Strictly Parallel Tests Classical Test Theory Results

* Where x1 is the observed score on test 1 and x2 is the observed score on test 2.

* t1 = t2 which is the true score for students (which is equal because they are strictly positive)

* e1, e2, are uncorrelated with each other or t1 and t2 and have the same standard deviation.

* Observed scores x1 and x2 are calculated as x1 = t1 + e1, x2 = t2 + e2

* Classical test theory tells us in strictly parralell test corr(x1,t1)^2 = corr(x2,t2)^2 = corr(x1,x2)

* corr(x1,t1)^2 = {E[(x1-E(x1))(t1-E(t1))]/sd(x1)sd(t1)}^2

* corr(x1,t1)^2 = {E[(t1+e1-E(t1+e1))(t1-E(t1))]/sd(x1)sd(t1)}^2

* corr(x1,t1)^2 = {E[(t1+e1-E(t1))(t1-E(t1))]/sd(x1)sd(t1)}^2

* corr(x1,t1)^2 = {E[(t1+E(t1))(t1-E(t1)) + e1(t1-E(t1))]/sd(x1)sd(t1)}^2

* corr(x1,t1)^2 = {(sd(t1) + 0)/sd(x1)sd(t1)}^2

* corr(x1,t1)^2 = {sd(t1)/sd(x1)sd(t1)}^2

* Since the tests are parrellel sd(e1)=sd(e2) & sd(x1)=sd(x2) along with corr(e1,t1)=0 and corr(e2,t2)=0 implies.
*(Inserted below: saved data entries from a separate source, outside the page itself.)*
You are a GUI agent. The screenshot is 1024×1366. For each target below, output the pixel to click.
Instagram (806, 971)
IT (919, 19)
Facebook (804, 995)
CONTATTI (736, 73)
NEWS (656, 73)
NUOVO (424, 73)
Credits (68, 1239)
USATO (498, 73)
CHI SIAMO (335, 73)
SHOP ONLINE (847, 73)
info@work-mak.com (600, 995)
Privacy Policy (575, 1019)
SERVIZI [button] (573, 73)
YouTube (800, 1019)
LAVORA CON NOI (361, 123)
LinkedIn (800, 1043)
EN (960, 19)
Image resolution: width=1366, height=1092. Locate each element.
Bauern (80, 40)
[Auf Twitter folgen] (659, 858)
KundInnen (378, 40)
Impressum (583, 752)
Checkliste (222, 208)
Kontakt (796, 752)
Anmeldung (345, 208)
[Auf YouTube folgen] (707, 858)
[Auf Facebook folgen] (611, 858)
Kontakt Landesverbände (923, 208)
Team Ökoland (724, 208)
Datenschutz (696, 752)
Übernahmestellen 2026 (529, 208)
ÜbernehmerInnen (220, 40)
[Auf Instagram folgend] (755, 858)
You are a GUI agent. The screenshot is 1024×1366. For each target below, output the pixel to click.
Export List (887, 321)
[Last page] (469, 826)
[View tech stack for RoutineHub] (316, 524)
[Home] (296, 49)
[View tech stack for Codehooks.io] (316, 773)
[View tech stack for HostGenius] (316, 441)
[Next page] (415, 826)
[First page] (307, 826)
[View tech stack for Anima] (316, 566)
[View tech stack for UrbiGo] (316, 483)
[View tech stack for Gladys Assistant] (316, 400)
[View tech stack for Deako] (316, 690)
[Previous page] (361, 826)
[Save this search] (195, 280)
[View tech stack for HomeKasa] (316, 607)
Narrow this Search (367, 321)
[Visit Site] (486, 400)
* corr(x1,t1)^2 = {sd(t1)/sd(x1)sd(t1)}^2 = {sd(t2)/sd(x2)sd(t2)}^2 = corr(x2,t2)^2

* Let's see what this looks like:

clear
set obs 10000
* Imagine we have test results back for 1000 students

gen t1 = rnormal()
gen e1 = rnormal()
  gen x1 = t1+e1

gen t2 = t1
gen e2 = rnormal()
  gen x2 = t2+e2


qui corr x1 t1
di r(rho)^2

qui corr x2 t2
di r(rho)^2

* Good, our simulation confirms our algebra.

* Other results are:

qui corr x1 x2
di r(rho) " = corr x2 t2"

local corr_x1x2 = r(rho)

sum t1
local var_t1 = r(sd)^2

sum x1
local var_x1 = r(sd)^2

di "var(t) = `var_t1' = var(x)*corr(x1x2) = `=`var_x1'*`corr_x1x2''"

* And

sum e1
local var_e1 = r(sd)^2

di "var(e) = `var_e1' = var(x)*(1-corr(x1x2)) = `=`var_x1'*(1-`corr_x1x2')'"

* Note, all of these equalities are approximate because we are use a random simulated sample estimates of our parameters.